The nation’s largest coal producer, Peabody Energy (NYSE: BTU), in an effort to work out its finances, said in a Jan. 22 SEC filing that it has been trying to negotiate a deal to place a handful of its mines in a “bankruptcy remote” entity.
“Peabody Energy Corporation (“Peabody”) continues to address the challenges of the current environment with a focus on the operational, organizational, portfolio and financial areas of its business,” said the Form 8-K filing. “Within the financial area, Peabody has dual objectives of optimizing liquidity and deleveraging. Peabody continues to evaluate ways to balance these objectives, including potential debt exchanges and buybacks. As disclosed on December 17, 2015, in connection with this evaluation, Peabody has entered into non-disclosure agreements with certain holders of its outstanding indebtedness concerning potential interest in issuing new instruments (the ‘Transaction Discussions’).”
A proposal to lenders provided by the company, dated Jan. 8, 2016, is attached to the filing, and a proposal provided by certain holders of the company’s debt, dated Jan. 21, 2016, was also attached.

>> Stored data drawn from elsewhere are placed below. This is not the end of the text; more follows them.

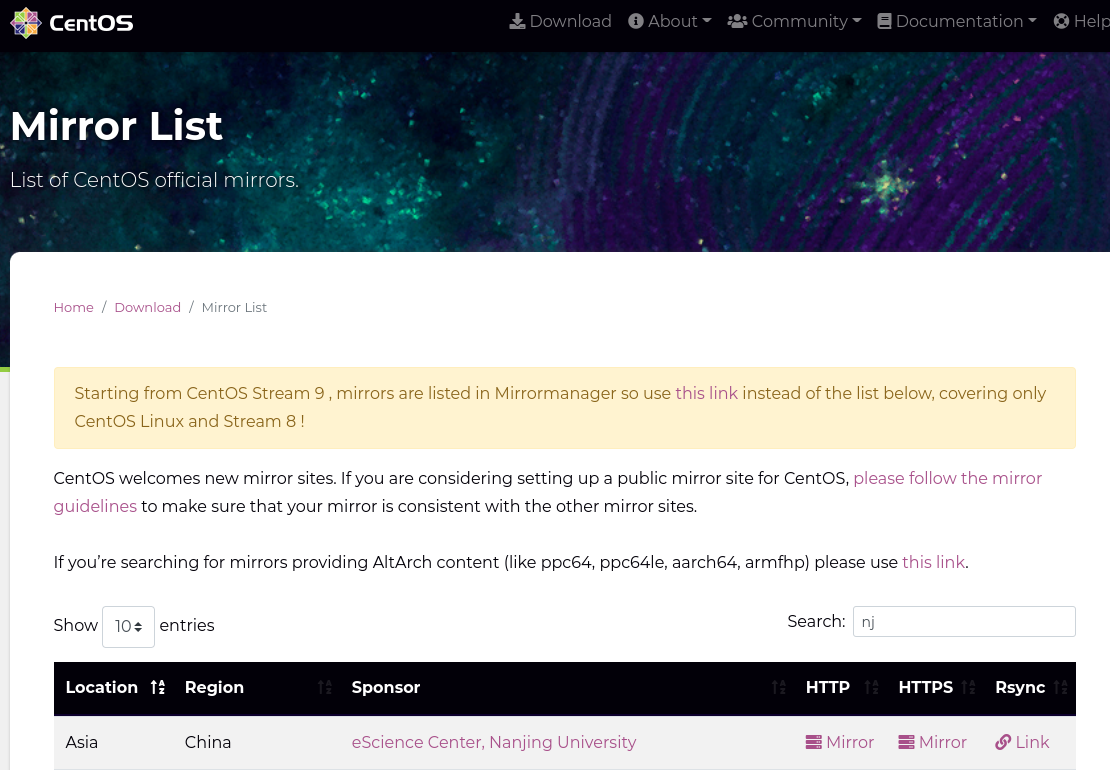Expand the About dropdown menu
The width and height of the screenshot is (1110, 770).
coord(670,21)
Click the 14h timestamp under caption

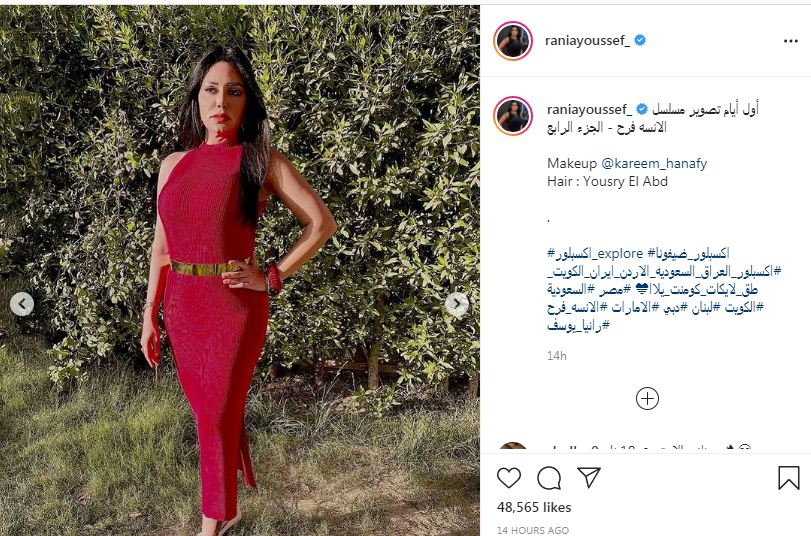[x=557, y=356]
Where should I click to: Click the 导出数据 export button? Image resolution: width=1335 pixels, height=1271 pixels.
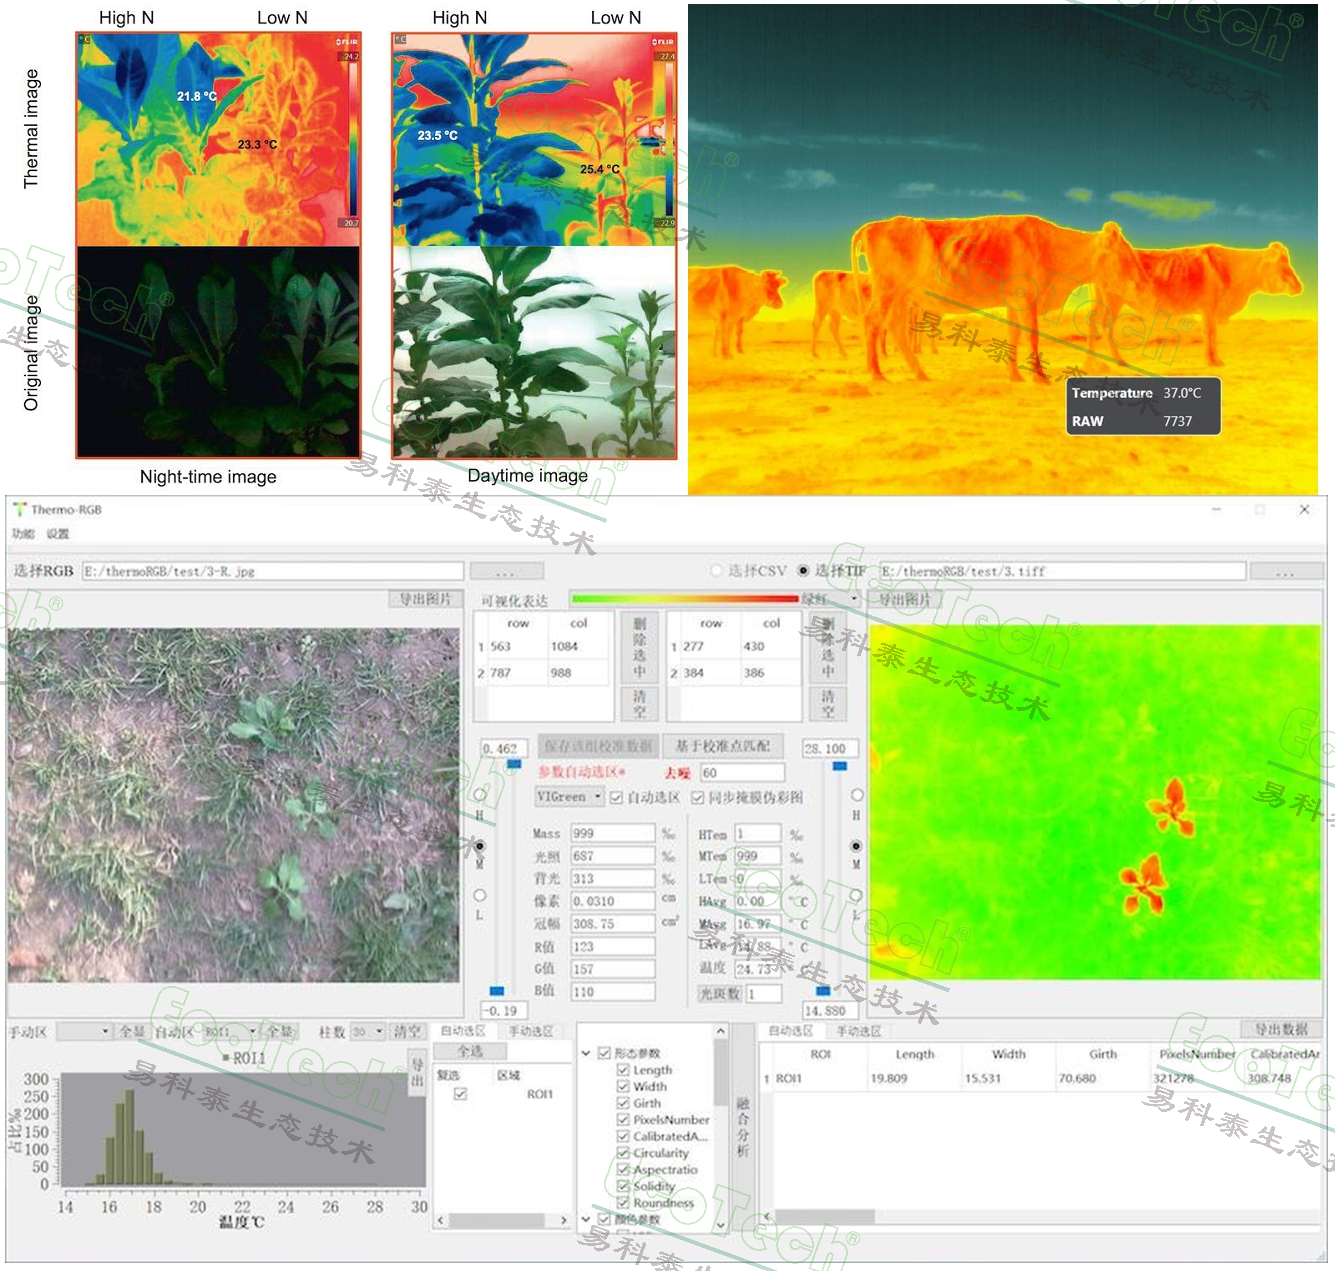pos(1281,1029)
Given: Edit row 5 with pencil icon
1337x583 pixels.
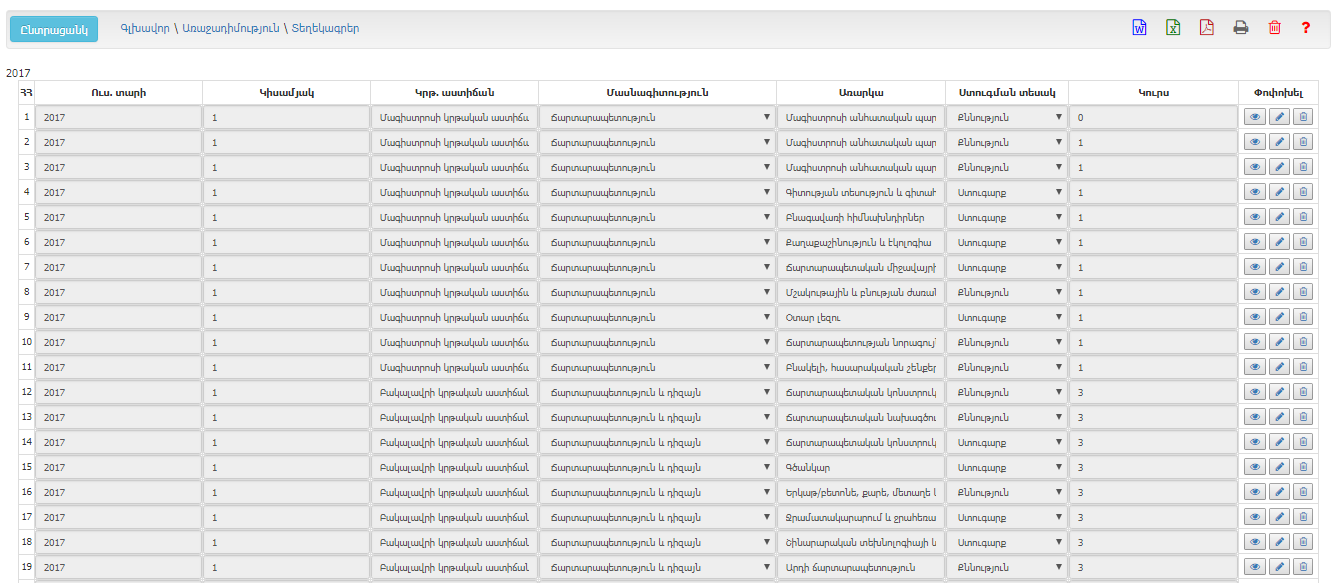Looking at the screenshot, I should click(x=1279, y=217).
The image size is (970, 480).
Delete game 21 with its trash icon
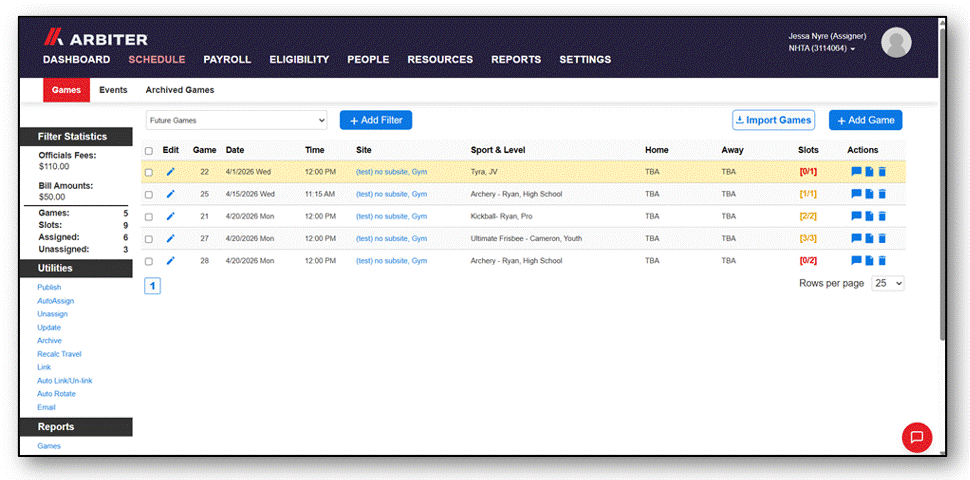pos(882,216)
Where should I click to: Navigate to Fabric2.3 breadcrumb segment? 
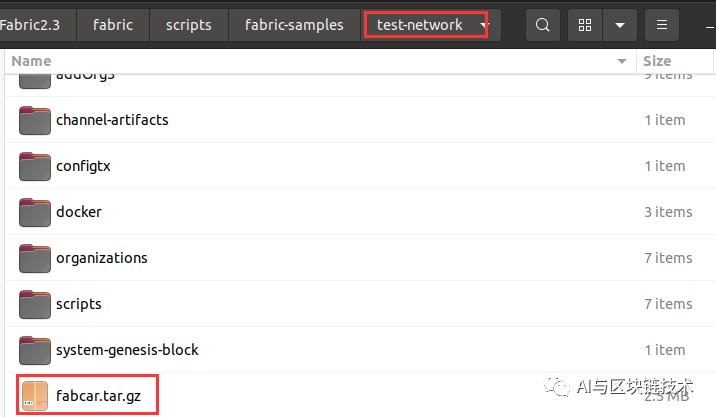[38, 24]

Each of the proposals contemplated an exchange offer with respect to Peabody’s 6.00% Senior Notes due 2018 (the “2018 Notes”). Peabody would contribute certain mines and related assets to a “Non-Guarantor Subsidiary” in connection with the issuance of secured notes by the Non-Guarantor Subsidiary.
Closing of the proposed exchange would be subject to certain conditions, including a minimum participation requirement for the holders of 2018 Notes and the receipt by Peabody of a specified amount of net cash proceeds from the sale of assets after the proposed exchange, and its terms may not be acceptable to the company. No agreement has been reached with respect to the proposals or otherwise in connection with the transaction discussions. Peabody’s primary objectives in these discussions are to optimize liquidity, reduce leverage, lower interest expense and extend maturities while taking into account considerations such as timing, tax impact and other factors.
The following mines would be contributed:
- the Kayenta surface mine in Arizona, a captive supplier to the Navajo power plant that sold 8.2 million tons of coal in 2014 (called the “Principal Property Mine”); and
- the Francisco underground mine in Indiana, the Gateway North deep mine in Illinois and the Wild Boar surface mine in Indiana (collectively called the “Non-Principal Property Mines”). Wild Boar sold 2.2 million tons in 2014, Francisco sold 3.1 million tons and Gateway North sold 2.5 million tons.